En 1907, Apollinaire décide de vivre exclusivement de sa plume. Introduit depuis quelque temps dans les milieux artistiques d’avant-garde, il devient rapidement un habitué du Bateau-Lavoir et se lie d’amitié avec Vlaminck, Derain, Picasso, Braque et Matisse. Il fait surtout la rencontre de Marie Laurencin avec qui il forme le couple légendaire du Montmartre d’avant-guerre. Dès lors, son œuvre devient indissolublement liée à celle de l’avant-garde picturale dont il se fait, d’ailleurs, le défenseur au cours d’une conférence remarquée au Salon des indépendants en 1908. En 1909, l’Enchanteur pourrissant est publié en volume, illustré par Derain de gravures sur bois.

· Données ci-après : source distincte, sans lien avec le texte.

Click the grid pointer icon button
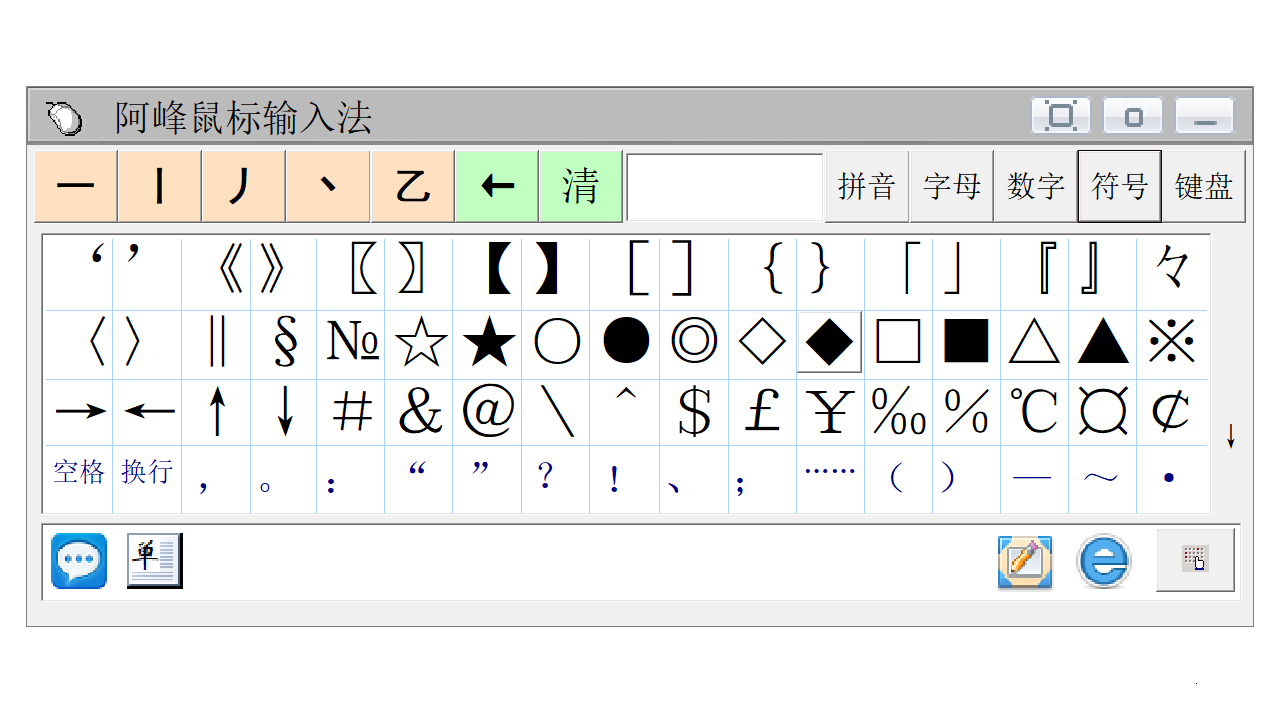1280x720 pixels. 1195,560
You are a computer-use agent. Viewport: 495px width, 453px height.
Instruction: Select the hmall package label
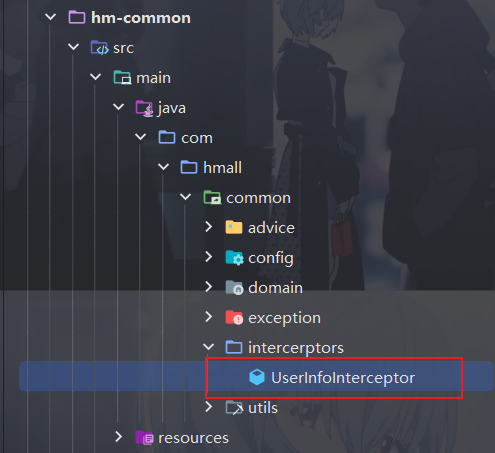pos(222,167)
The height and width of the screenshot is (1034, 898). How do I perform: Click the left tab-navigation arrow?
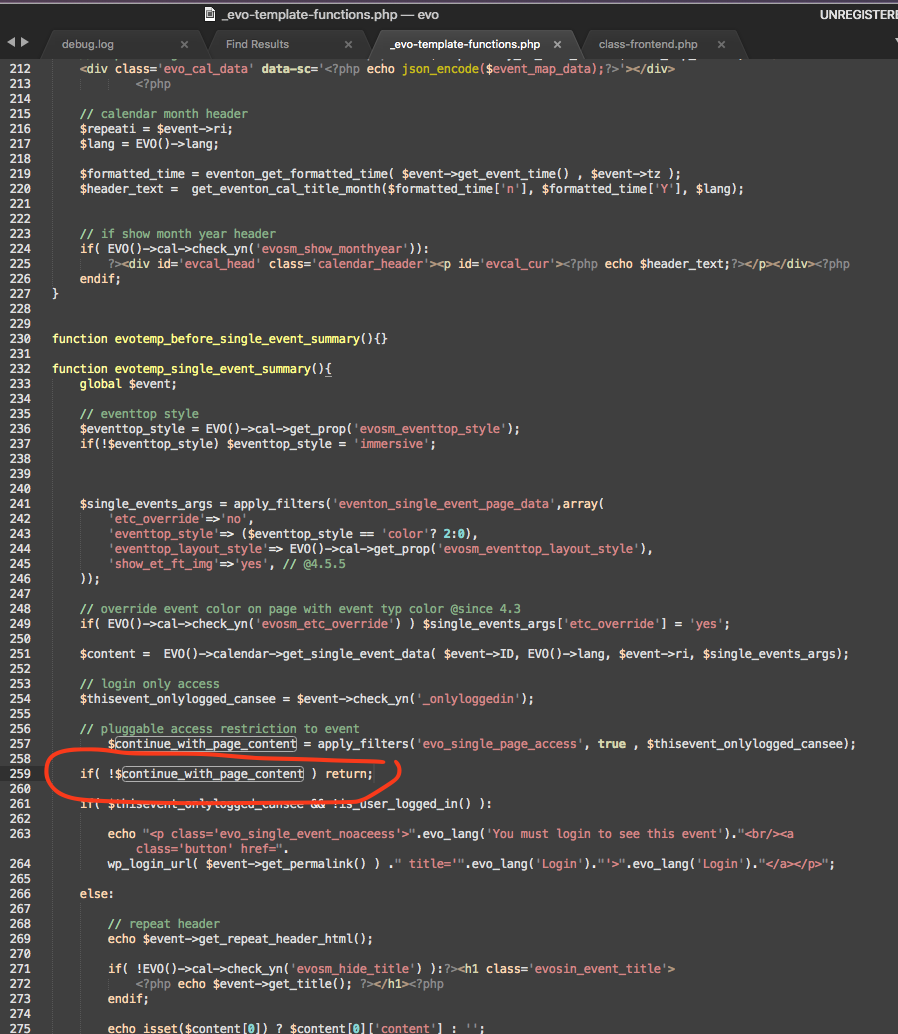click(11, 43)
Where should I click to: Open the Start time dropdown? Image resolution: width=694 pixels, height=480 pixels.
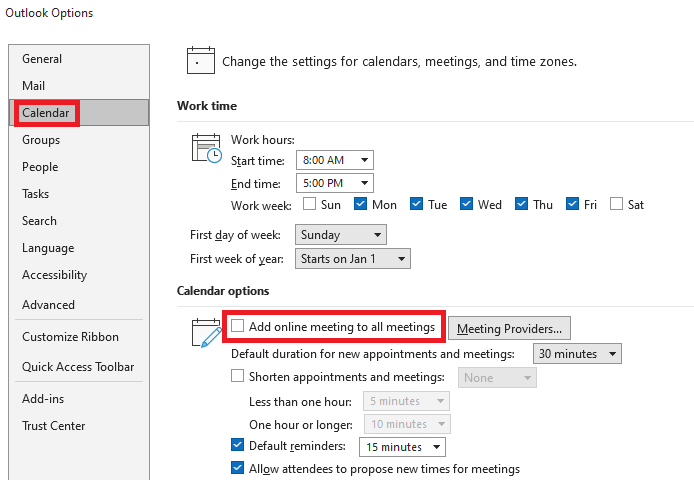[334, 160]
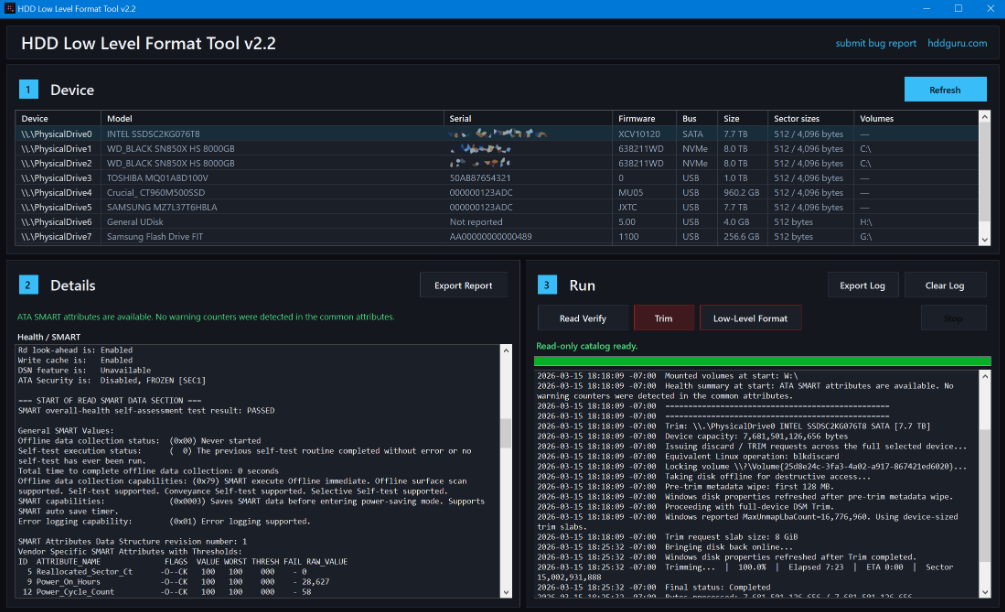Export the run log
This screenshot has width=1005, height=612.
[862, 284]
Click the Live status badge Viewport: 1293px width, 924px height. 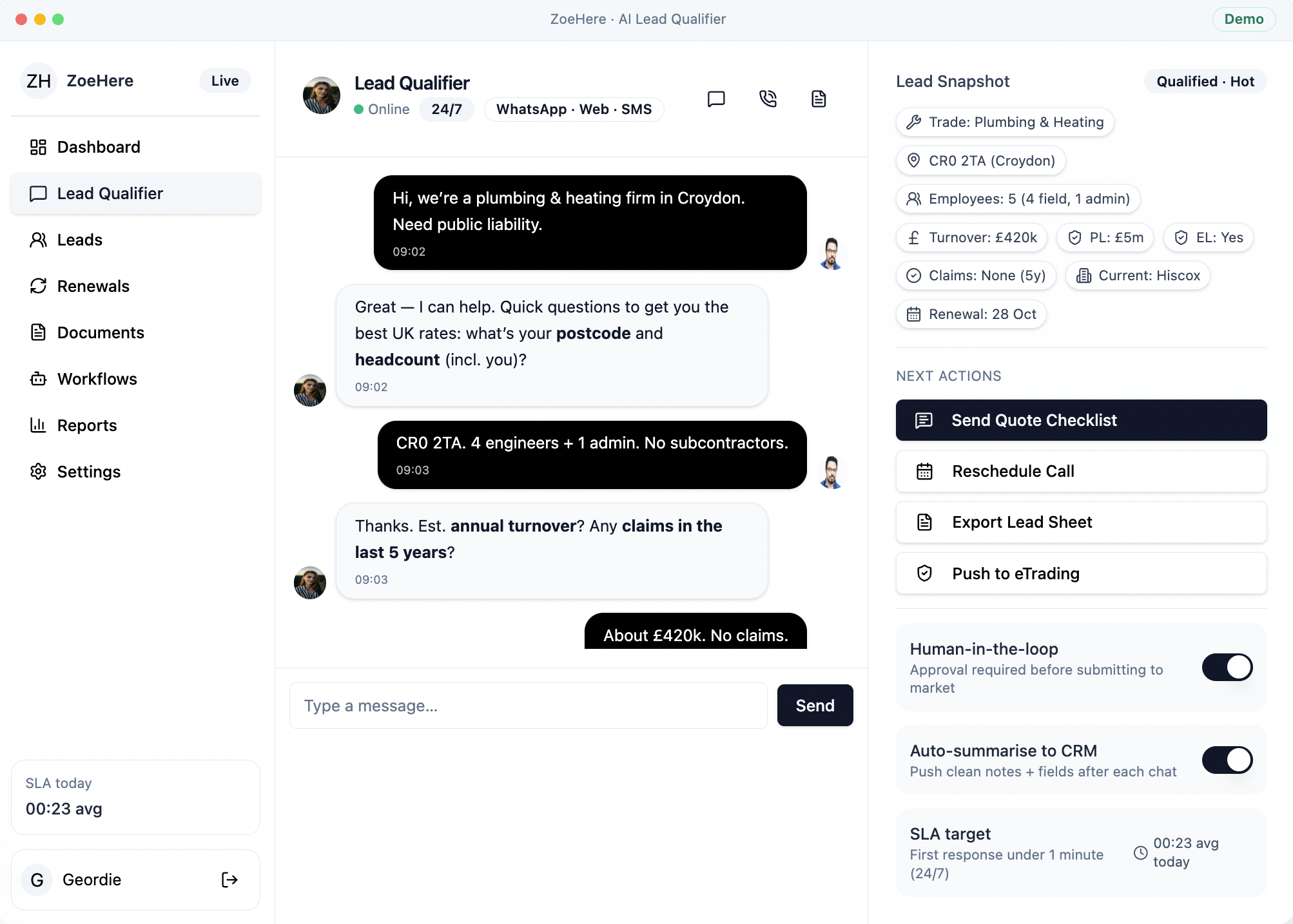point(224,81)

Peuplée de personnages mythiques empruntés aux romans de la Table ronde (Merlin, Viviane, Morgain), cette œuvre de jeunesse, dont les surréalistes feront plus tard l’éloge, se veut une célébration des légendes de l’Occident (voir cycle arthurien). Toutefois, y sont sous-jacents des thèmes très personnels, comme le mystère de l’origine et le secret des pouvoirs de l’enchanteur-poète, à la fois menacé et inspiré par les forces vives de l’amour. En 1910, Apollinaire publie l’Hérésiarque et Cie (recueil de seize contes merveilleux), puis, en 1911, les courts poèmes du Bestiaire ou Cortège d’Orphée, illustrés par Raoul Dufy de gravures sur bois. Alors que prend fin sa liaison avec Marie Laurencin, il fait paraître un essai théorique consacré à l’art contemporain, les Peintres cubistes, méditations esthétiques (1913). Mal reçu, ce texte se veut moins une étude du cubisme naissant qu’une analyse comparée des nouvelles esthétiques littéraires et picturales susceptibles de nourrir sa propre poétique. Par la suite, Apollinaire continuera d’écrire sur l’art, ce qui l’amènera à soutenir le futurisme de Marinetti (l’Antitradition futuriste, 1913) et à défendre la peinture « métaphysique » de De Chirico.
Dès sa parution en 1913, Alcools devient le manifeste de la poésie moderne. Ce recueil de poèmes rédigés entre 1898 et 1912 capitalise plus de dix années d’expérience. Dominé par les fantômes d’Annie Playden (« la Chanson du mal-aimé ») et de Marie Laurencin (« Zone »), par les souvenirs, aussi, de son voyage en Allemagne (les neuf « Rhénanes »), composé à la manière d’une toile cubiste (juxtaposant des évocations et des sensations relevant de registres temporels et culturels différents), écrit en vers libres (où sont toutefois préservées la rime et l’assonance), sans aucune ponctuation (que le poète a supprimée lors des corrections d’épreuves), il renouvelle en profondeur la poésie française, conduite pour la première fois « aux frontières de l’illimité et de l’avenir ». Par la diversité de son inspiration, qui associe strophes bouffonnes et pathétiques, pages épiques exhumant de vieilles légendes rhénanes et chansons issues de la tradition populaire, portant l’empreinte de François Villon ou des romantiques, Alcools inaugure une perception nouvelle du monde et annonce par certains de ses accents le proche avènement du surréalisme.